La fellation, pourquoi elle divise autant les femmes ?
bonjour à toutes et tous
Article publié sur www.elle.fr par Arthur OEuvrard
L’objet de la discorde ? La fellation. Qu’on l’approuve ou non, elle ne laisse pas les femmes indifférentes. Comment expliquer que cette pratique divise tant ? Elisa Brune, écrivaine, journaliste scientifique et auteure de « La Révolution du plaisir féminin : sexualité et orgasme » répond, sans tabous, à toutes nos questions.
ELLE.fr. Pourquoi la fellation provoque-t-elle autant de débats ?
Elisa Brune. La fellation a toujours divisé. Avant, la sexualité était centrée sur le plaisir de l’homme. D’où certaines difficultés aujourd’hui de la faire admettre dans la libido féminine tant elle a été cataloguée comme une exigence masculine.
ELLE.fr. Dans les différents commentaires que l’on a reçus suite à des témoignages, deux catégories de femmes se distinguent : celles qui n’y voient rien de mal et celles qui la rejettent. Comment l’expliquer ?

■ Consigne
Reproduisez à l'identique, s'il vous plaît, tout le passage de l'extrait du texte ci-dessus, depuis "bonjour à toutes" jusqu'à "une exigence masculine.".

■ Données fournies
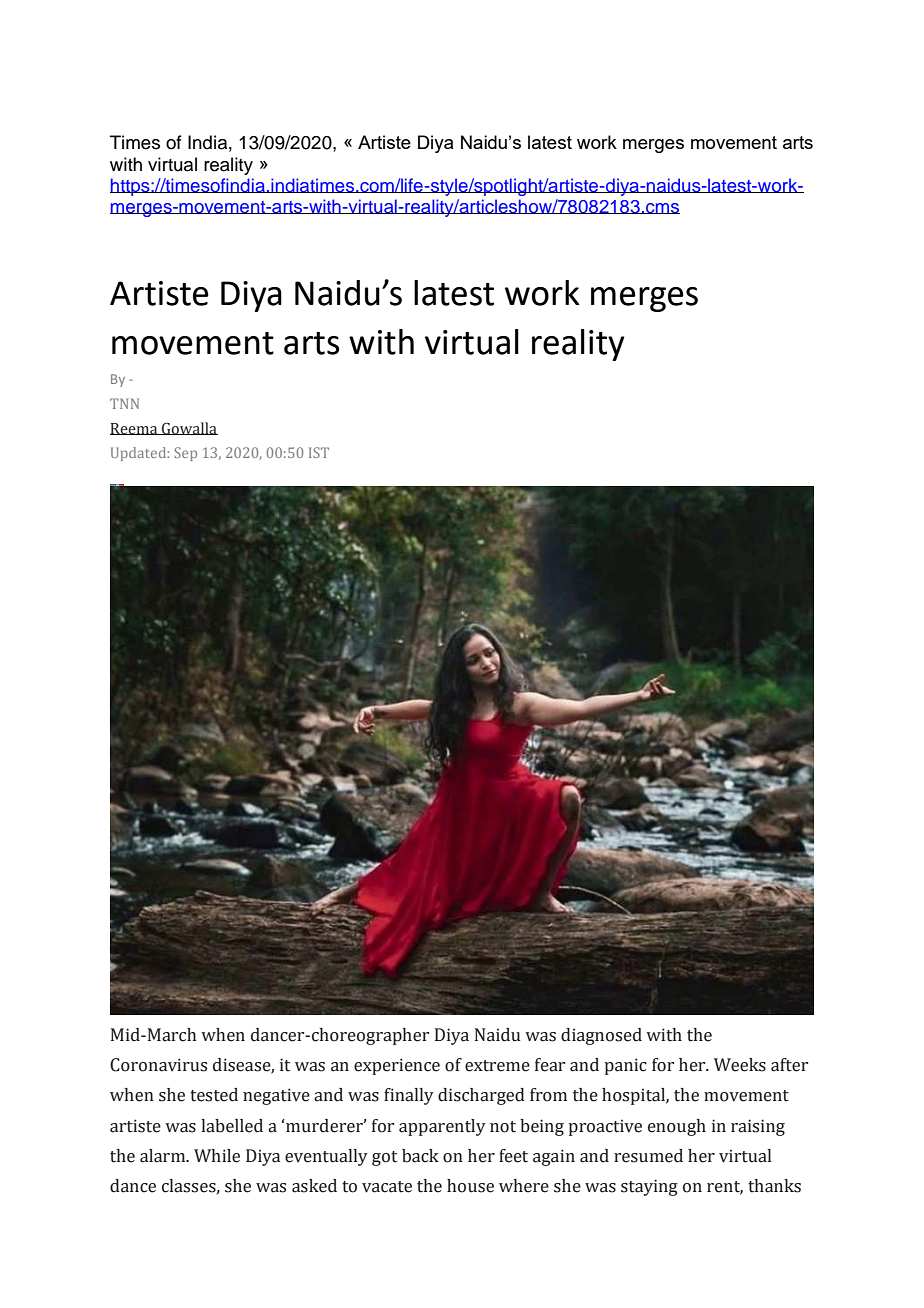 The width and height of the screenshot is (924, 1308). I want to click on Sep, so click(185, 454).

■ Réponse attendue
bonjour à toutes et tous
Article publié sur www.elle.fr par Arthur OEuvrard
L’objet de la discorde ? La fellation. Qu’on l’approuve ou non, elle ne laisse pas les femmes indifférentes. Comment expliquer que cette pratique divise tant ? Elisa Brune, écrivaine, journaliste scientifique et auteure de « La Révolution du plaisir féminin : sexualité et orgasme » répond, sans tabous, à toutes nos questions.
ELLE.fr. Pourquoi la fellation provoque-t-elle autant de débats ?
Elisa Brune. La fellation a toujours divisé. Avant, la sexualité était centrée sur le plaisir de l’homme. D’où certaines difficultés aujourd’hui de la faire admettre dans la libido féminine tant elle a été cataloguée comme une exigence masculine.